Cycling has been on the up in the UK for a number of years, with professional athletes like Sir Chris Hoy, Sir Bradley Wiggins and Chris Froome leading the way in the velodrome and in the Tour de France.
Because of this, the nation's appetite for bicycling, both as a sport and a mode of transport, has soared in recent times, and a great deal of money and effort has been put into satisfying this craving.
Among the most popular initiatives is the advent of the so-called Boris Bike scheme, which allows tourists and locals to hire public bicycles from docking stations throughout central London.
Anyone thinking of visiting the capital may therefore want to consider taking advantage of this as a way of seeing the city's major sites, rather than getting around on other forms of public transport such as the tube or buses.

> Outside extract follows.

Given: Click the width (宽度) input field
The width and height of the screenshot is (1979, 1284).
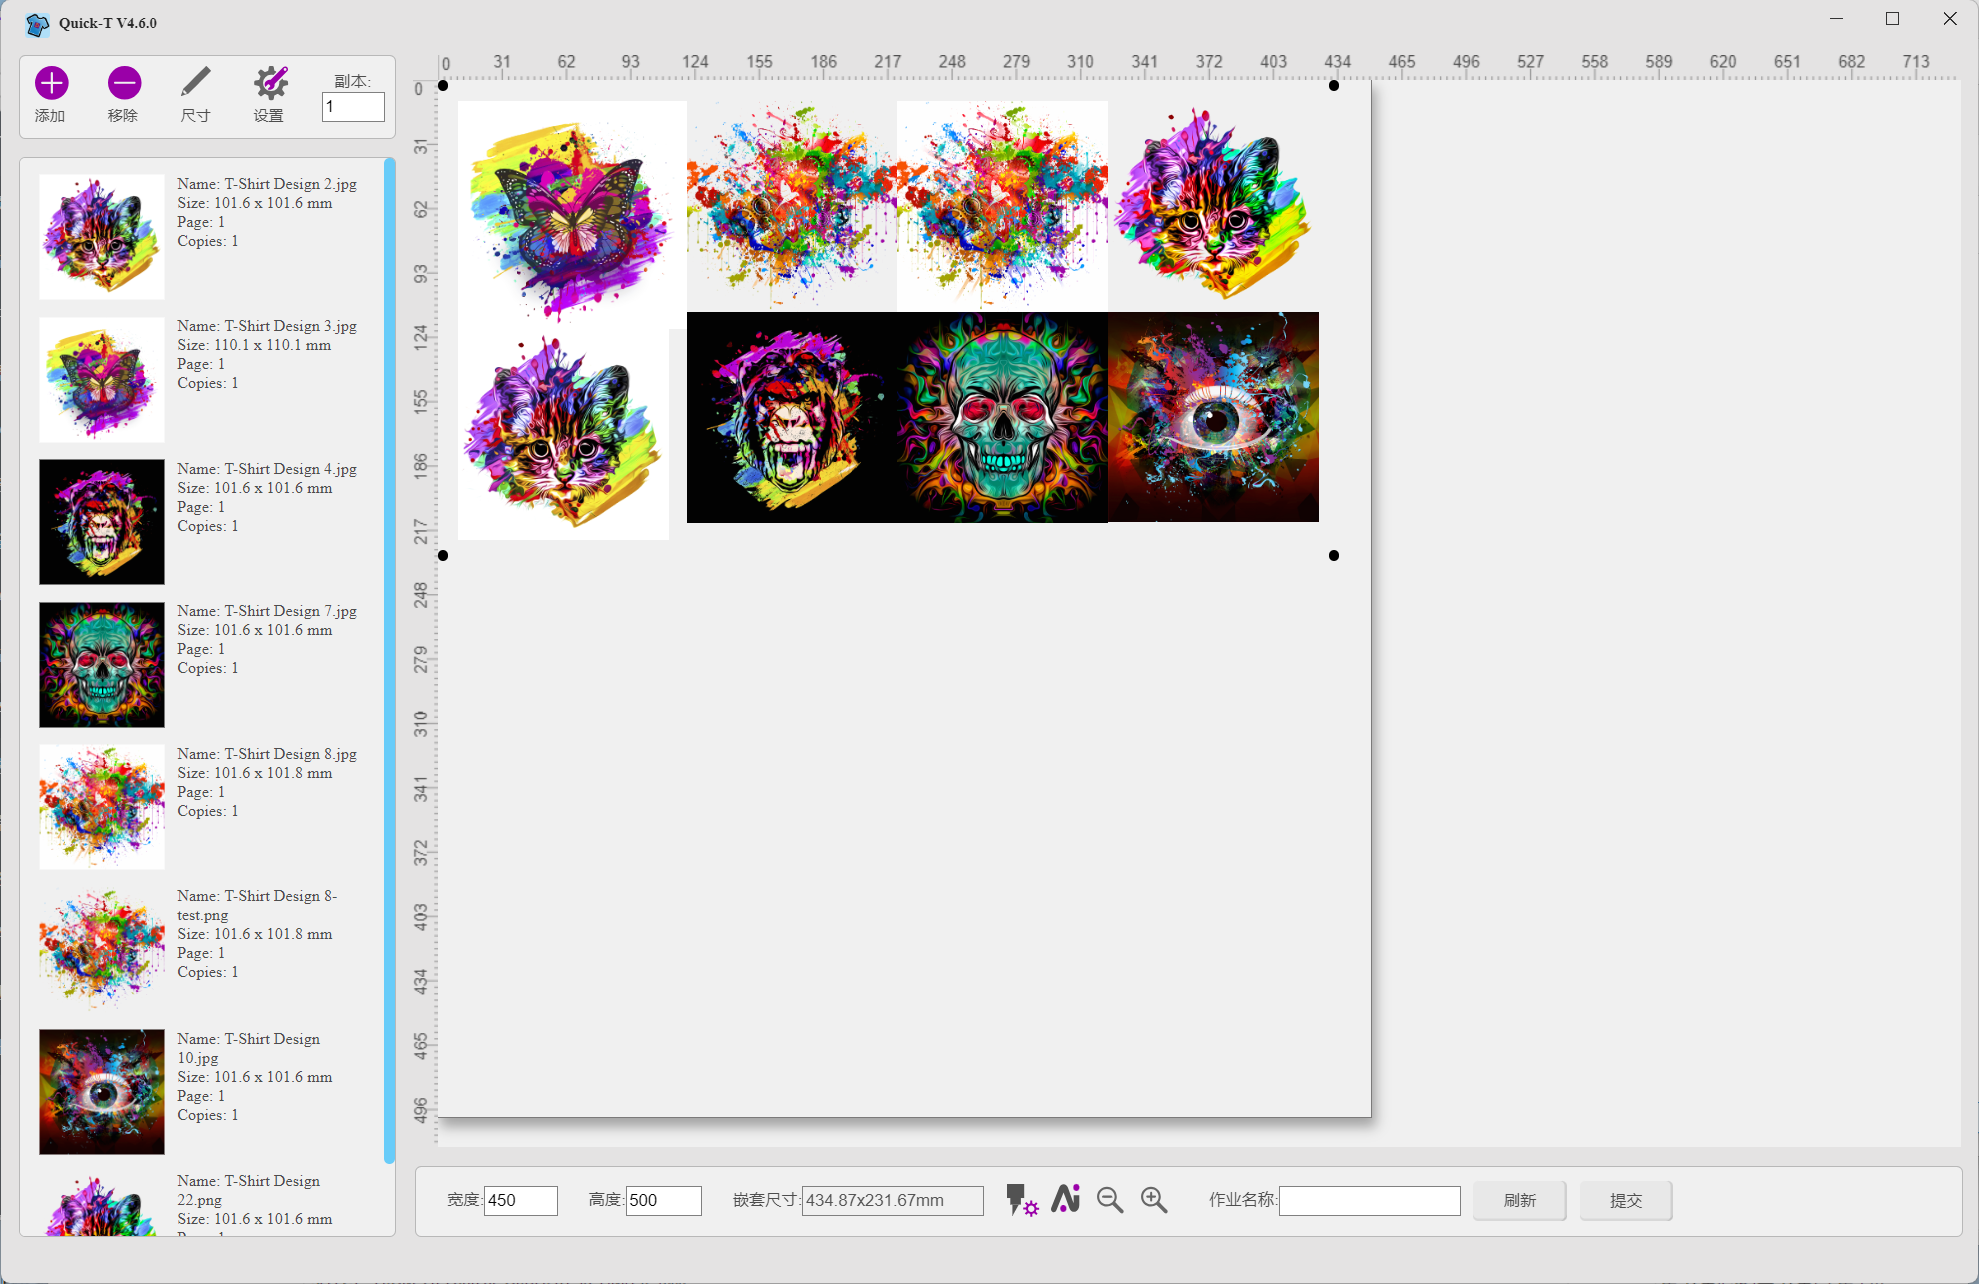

After all, cycling above ground as you make your way from landmark to landmark is much more pleasant than being stuck in a tunnel beneath the streets, and also enables you to see more of the city as you travel.
To use a Boris Bike, you will first have to register for an electronic key, which works in a similar way to an Oyster Card in that you will have to scan this each time you take a bike out from a docking station.
For a cost of just £2, you can enjoy access to the bicycles for a full 24 hours, while a week of city cycling costs as little as £10.
The way the scheme works is that bicycles can only be used for 30 minutes at a time, and if you go over this you may be charged a small penalty fee.
However, if you're planning on seeing the sites of central London you should find half an hour is plenty of time to get from one point of interest to another, and once you're done with one bike you can simply take out another, giving you a further 30 minutes of free cycling.